Les Entreprises implantées dans la métropole couvrent des secteurs variés : informatique, agroalimentaire, tourisme, services à la personne. IBM, Ubisoft ou encore Sanofi y ont des antennes importantes. Ce tissu diversifié offre des débouchés réels, mais le taux de chômage reste structurellement au-dessus de la moyenne nationale — autour de 12 % dans certains quartiers prioritaires.
Pour les jeunes habitants scolarisés dans la métropole, des outils comme l’ENT à Montpellier : un outil au service des élèves facilitent l’accès aux ressources pédagogiques et accompagnent les parcours de formation jusqu’à l’insertion professionnelle.
Être Montpelliérain : identité, culture et vie sociale
Le terme habitant ne se réduit pas à une donnée administrative. À Montpellier, il porte une charge culturelle particulière. La ville a longtemps été perçue comme une ville de passage — on y vient étudier, on repart. Mais cette image a changé. De plus en plus de Montpelliérains choisissent d’y rester, d’y fonder une famille, d’y vieillir.
Plusieurs traits définissent assez bien la vie quotidienne des habitants :
- Le rapport à l’extérieur : les terrasses, les places (la Comédie, le Peyrou, la place de la Chapelle Neuve), les parcs — la vie sociale se passe beaucoup dehors, même en hiver.
- La culture festive : festivals de danse, de musique, marché du Lez, vie nocturne dense autour de la Rue de la Loge ou du quartier Beaux-Arts.
- Le sport : le MHSC (Montpellier Hérault Sport Club) en football et le MHB (Montpellier Handball) en handball fédèrent des communautés de supporters très actifs.
- La gastronomie locale : la cuisine languedocienne (tielle, brandade, vins du Pic-Saint-Loup) reste ancrée dans les habitudes, même si la ville s’est ouverte à toutes les cuisines du monde.

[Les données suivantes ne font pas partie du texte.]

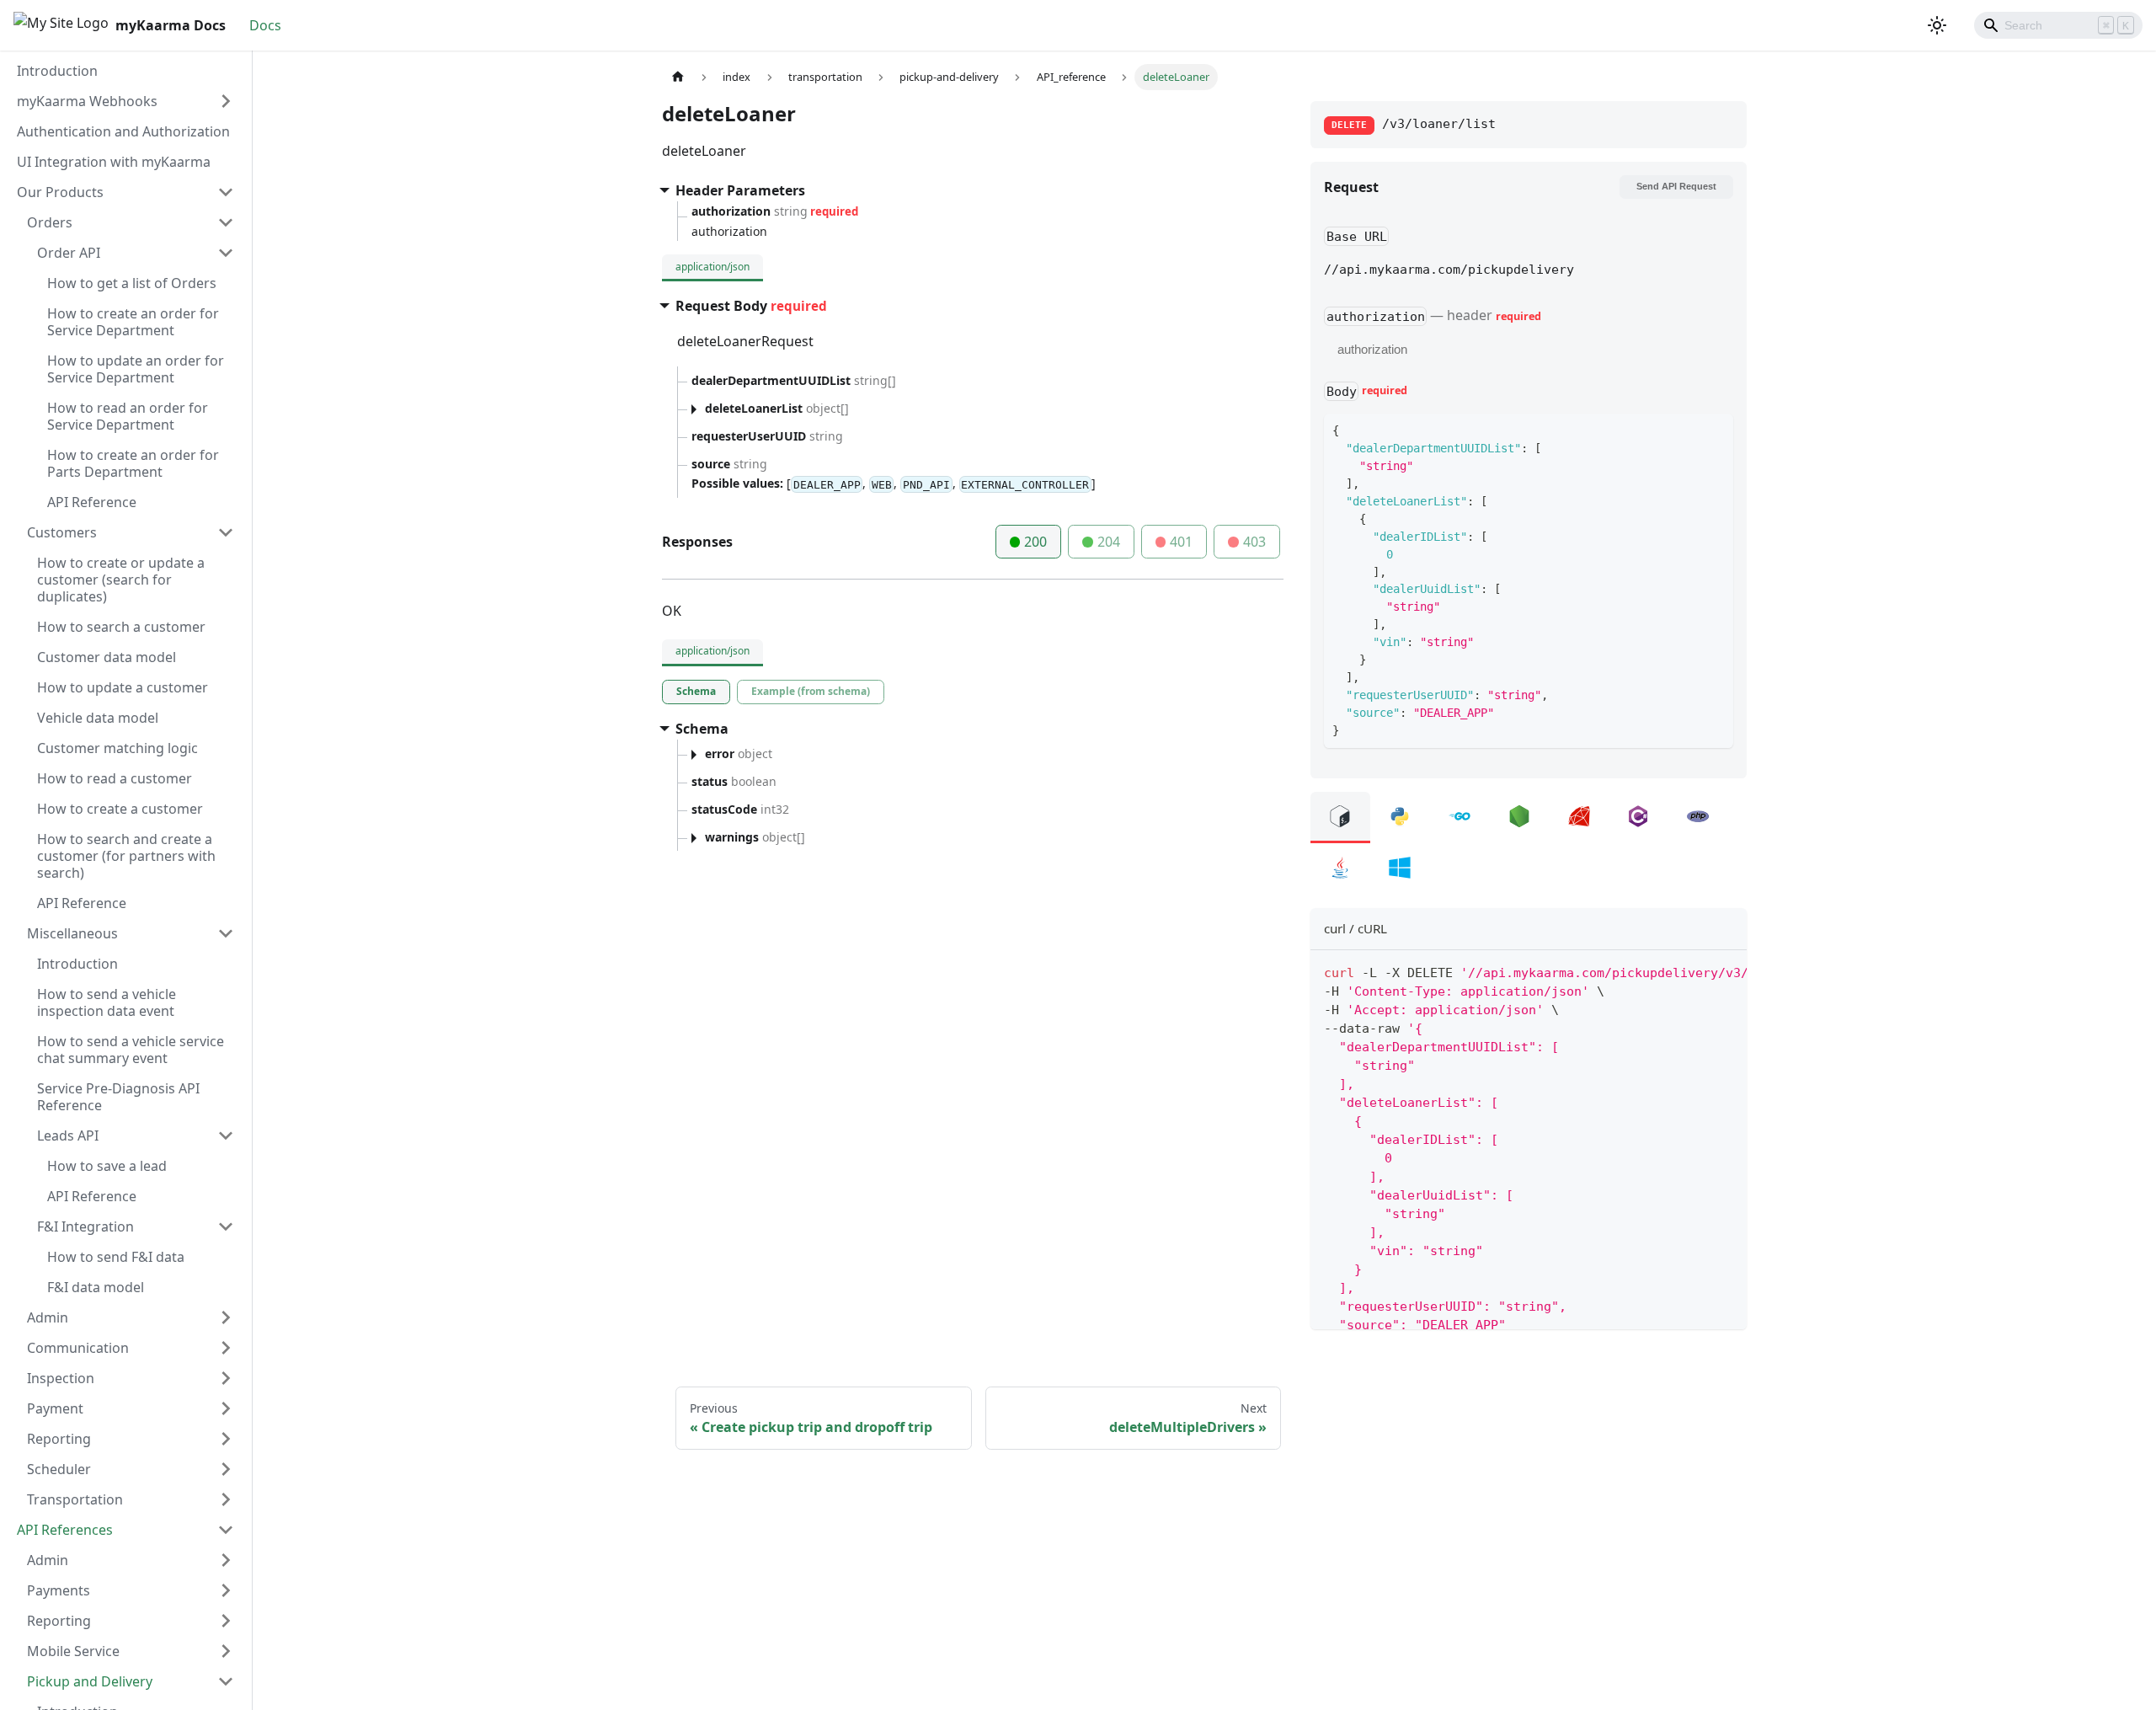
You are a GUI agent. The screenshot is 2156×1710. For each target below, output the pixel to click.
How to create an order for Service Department (133, 321)
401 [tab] (1181, 541)
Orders (49, 222)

L’identité montpelliéraine est aussi une question de rapport au territoire. Les habitants qui viennent d’ailleurs — et ils sont nombreux — finissent souvent par développer un attachement fort à la ville, plus vite qu’on ne l’imagine. Il y a quelque chose d’assez particulier dans cette capacité de Montpellier à intégrer ses nouveaux arrivants, à les faire se sentir d’ici en quelques mois.
Ce n’est pas une ville parfaite : les inégalités territoriales sont réelles, les tensions autour du logement aussi. Mais la démographie ne ment pas — les gens continuent d’arriver, et beaucoup restent. C’est peut-être la meilleure définition d’une ville qui fonctionne.